Excerpted data>
★ ★ ★

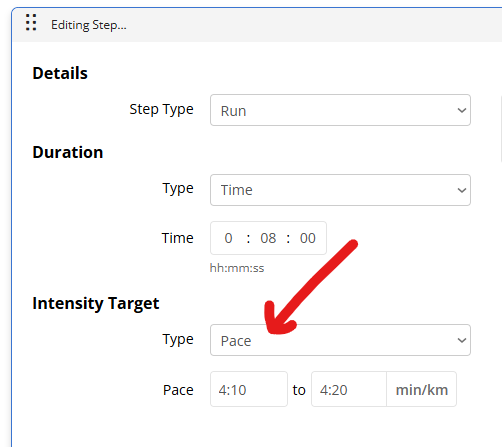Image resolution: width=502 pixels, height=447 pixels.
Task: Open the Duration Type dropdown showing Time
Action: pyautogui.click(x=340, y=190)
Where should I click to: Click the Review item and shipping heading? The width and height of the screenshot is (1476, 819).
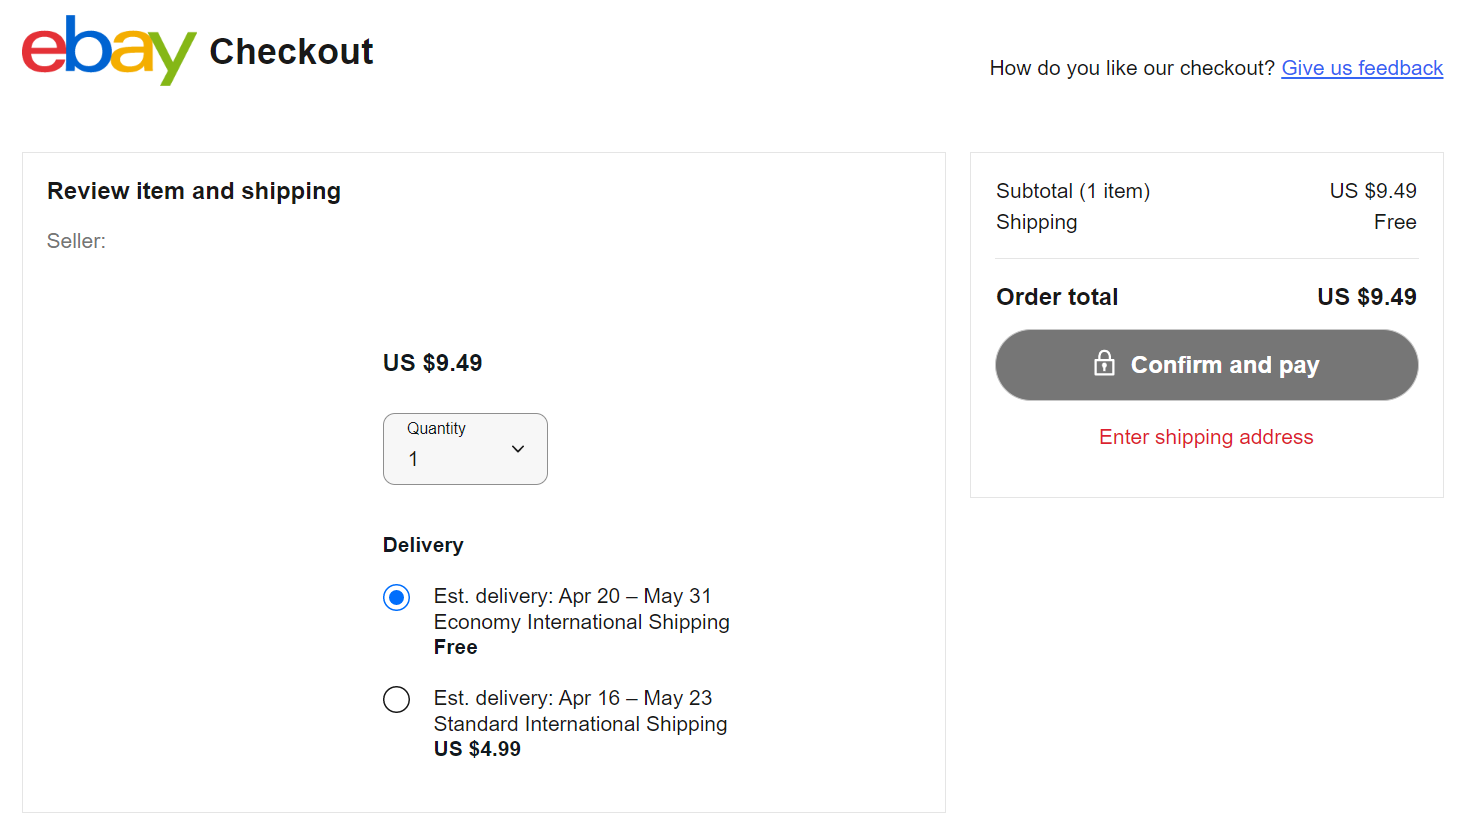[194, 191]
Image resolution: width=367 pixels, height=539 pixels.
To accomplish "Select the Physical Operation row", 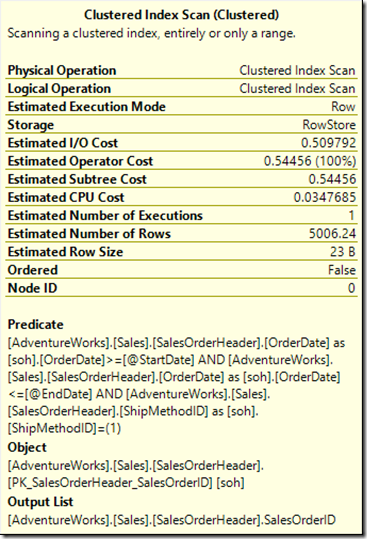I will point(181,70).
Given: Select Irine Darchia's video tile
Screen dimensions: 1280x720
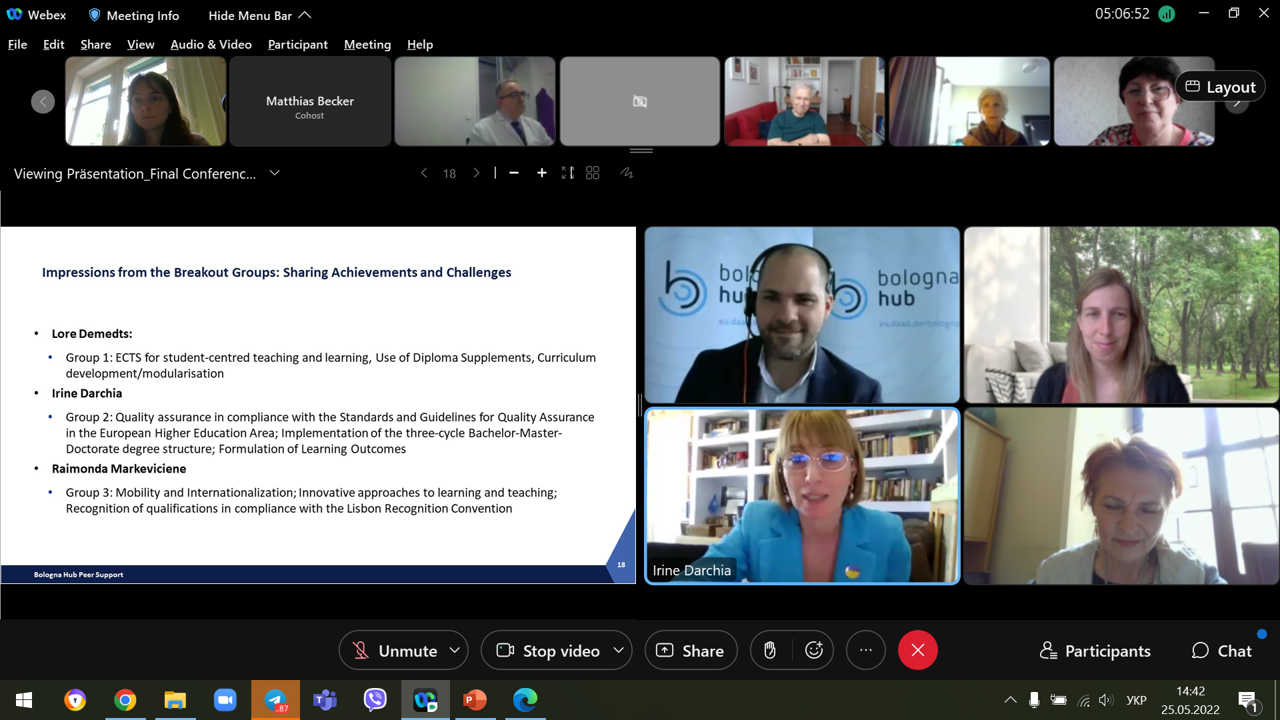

★ ★ ★

The problem>
Each line from the one with "Given: Select Irine Darchia's video tile" to the end of the material needs to be output word for word, with no picture included.

Answer box>
Given: Select Irine Darchia's video tile
Screen dimensions: 1280x720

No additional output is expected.